Great Resignation “tiepida”: il fenomeno (al momento) non sfonda in Italia

Un fenomeno esploso in USA e UK e che si pensa sia già arrivato in Europa. La Great Resignation, nome con cui si indicano le dimissioni “in massa” da parte di lavoratori, per lo più giovani, in cerca di condizioni salariali e lavorative migliori, si sta espandendo a macchia d’olio, provocando dei veri e propri buchi in alcuni settori. La tendenza è in crescita anche in Italia, anche se più contenuta rispetto a Stati Uniti e Gran Bretagna. Qual è la vera portata in Italia? Cosa potrebbero comportare queste “grandi dimissioni” nel mercato del lavoro?

Great Resignation contenuta rispetto ad altri paesi

Prendiamo in considerazione due anni, il 2019 e il 2021, che s’interpongono fra quello di inizio pandemia (2020). Secondo lo studio condotto da Renato Brunetta, Ministro della Pubblica Amministrazione, e Michele Tiraboschi, dell’Università degli Studi di Modena e Reggio Emilia, già prima che il Covid – 19 cominciasse a circolare per il mondo, obbligando i paesi a misure restrittive pesantissime, c’erano state centinaia di migliaia di dimissioni volontarie. Questo trend è sprofondato a partire da febbraio 2020 e per tutta la durata dell’intero anno. Le dimissioni, in realtà, erano solo “rimandate”, in attesa di un momento più favorevole. Infatti, nel 2021 il numero di lavoratori che hanno lasciato il proprio posto è di 205mila unità in più. Si tratta soprattutto di giovani da poco inseriti nel contesto lavorativo. Le rivendicazioni sono: ambienti più armonici, contratti più stabili e salari adeguati al costo della vita.

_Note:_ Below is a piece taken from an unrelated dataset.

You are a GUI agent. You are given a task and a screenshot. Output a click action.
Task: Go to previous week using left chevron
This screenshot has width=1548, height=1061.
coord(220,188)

Nonostante l’aumento esponenziale delle dimissioni, in Italia la Great Resignation non sembra, al momento, avere le stesse proporzioni di quanto sta avvenendo in America e nel Regno Unito. Infatti, la Relazione della Banca d’Italia riporta che l’incremento significativo delle dimissioni nel 2021 presenti caratteristiche diversi dai paesi anglosassoni, e di come abbia compensato il forte calo dell’anno precedente.

Dando uno sguardo al mondo imprenditoriale, il numero di aziende che segnalano difficoltà nel trovare manodopera è inferiore alla media europea (17% contro il 22). Il settore più colpito è quello edilizio, dove la quota di dimissioni è cresciuta oltre il 50%. Nella ristorazione e nel turismo, invece, la realtà dei fatti è in controtendenza rispetto alle rappresentazioni create dai media. Infatti, benché la ricerca di personale, soprattutto di lavoratori stagionali, sia un problema strutturale, accentuato dalla pandemia, lo studio mostra che le dimissioni non sono aumentate, ma al contrario segnano un -2% rispetto al 2020.

Fuga dal lavoro o narrazione emotiva?

L’argomento secondo cui la Great Resignation, all’estero come in Italia, sia un atto di ribellione a un sistema che non è in grado di andare incontro alle nuove esigenze dei lavoratori giovani, è in parte smentito dal fatto che, per molte persone, i posti di lavoro da cui si sono dimessi erano visti come impieghi transitori, che hanno abbandonato quando ne trovavano altri più in linea col proprio profilo professionale e le proprie aspirazioni.

La Great Resignation, insomma, esce ridimensionata dal rapporto della Banca d’Italia. Il confronto tra le diverse generazioni di lavoratori mette in luce comportamenti assai diversi. Infatti, secondo le rivelazioni dell’Istituto, i lavoratori più anziani hanno trovato nuove occupazioni negli stessi settori, a differenza dei giovani per i quali la poca esperienza pesa sulla possibilità di essere riassunti in breve tempo, e sono più propensi a cambiare ambito, incentivati dall’età ancora sognante e dalla possibilità di trovare un’occupazione migliore.